Reno, J. W., et al, U.S. Pat. No. 4,877,868, Radionuclide Antibody Coupling, uses dithiothreitol (DTT) to reduce the disulfide groups of the protein, then protects the reactive sulfides with Zn (II) or other sulfhydryl group derivatizing reagents. Tartrate salts are used to complex and transfer the reduced radionuclide. This method uses potentially toxic chemicals, such as dithiothreitol, to reduce the antibody. It also requires multiple steps to radiolabel the protein.
Thakur, M. L., U.S. Pat. No. 5,011,676, Method to Directly Radiolabel Antibodies for Diagnostic Imaging and Therapy, used sodium ascorbate to reduce the disulfide groups of antibodies. However, this method cannot be adapted to single-step, direct labeling; it is required to reduce the radionuclide prior to adding the radionuclide to the sodium ascorbate reduced protein. In a preferred embodiment of the Thakur method, a separate vial is utilized, in which sodium dithionite is used to reduce the radionuclide, producing dithionite reduced radionuclide.
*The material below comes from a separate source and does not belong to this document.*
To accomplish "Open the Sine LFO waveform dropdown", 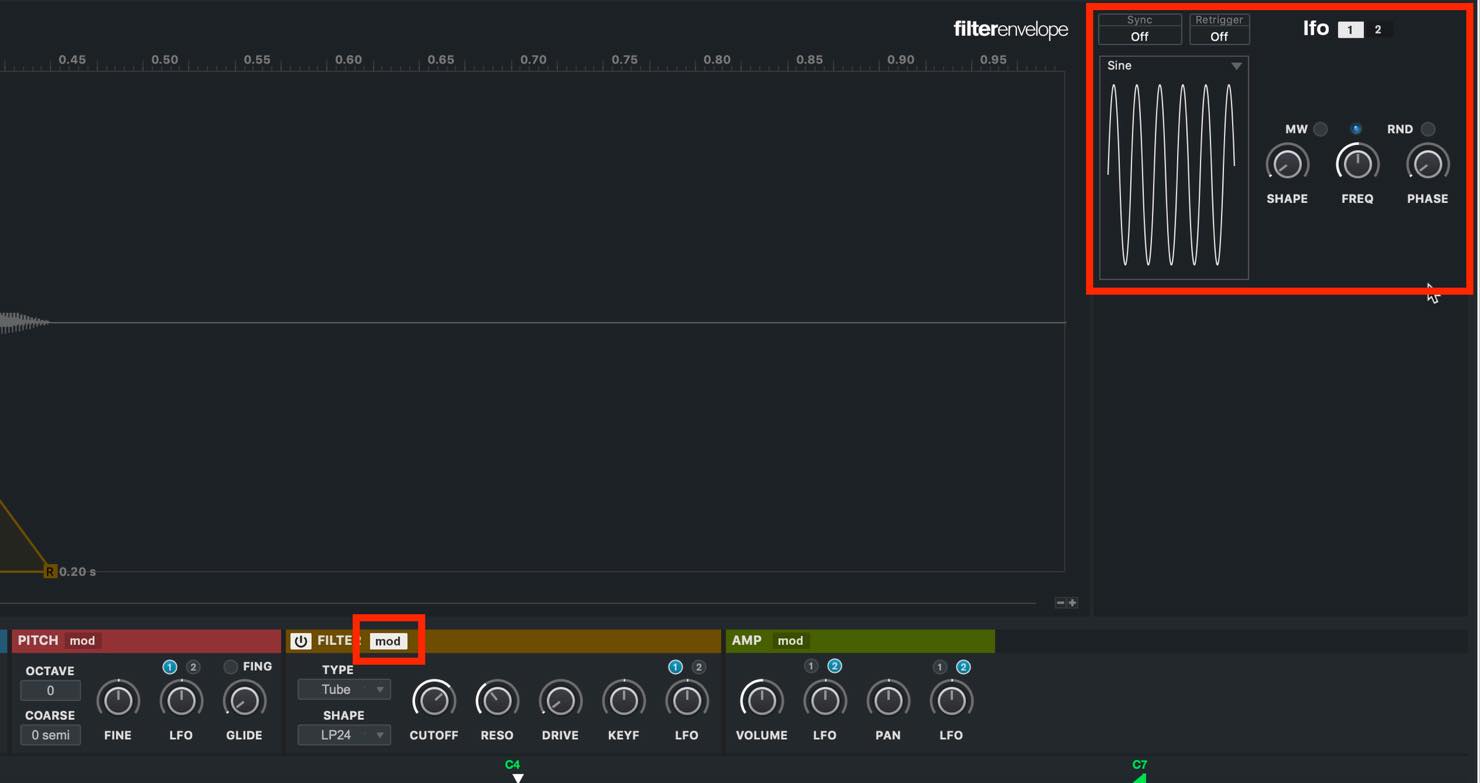I will coord(1174,66).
There are useful metals for magnetic resonance imaging, including gadolinium, manganese, copper, iron, gold and europium, which are not radioisotopes. Examples also include ions of a lanthinide element of atomic numbers 57-70 or ions of transition metals of atomic numbers 21-29 and 42-44. Examples of metals which would be expected to be of potential utility in magnetic resonance imaging with proteins labeled by the methods described in the present invention include copper, iron and gold, as well as colloidal preparations of iron or gold.
So far, antibodies do not appear to have been labeled with positron-emitting radiometals, although other types of proteins (transferrin and human serum albumin) have been labeled with .sup.68 Ga (Green M A, and Welch M J. Gallium radiopharmaceutical chemistry. Nucl Med Biol 16:435-448, 1989). The short half-life associated with .sup.68 Ga, i.e., 68 minutes, suggests that it often may not be a suitable label for targeting antibodies, which tend to have prolonged biological half-lives.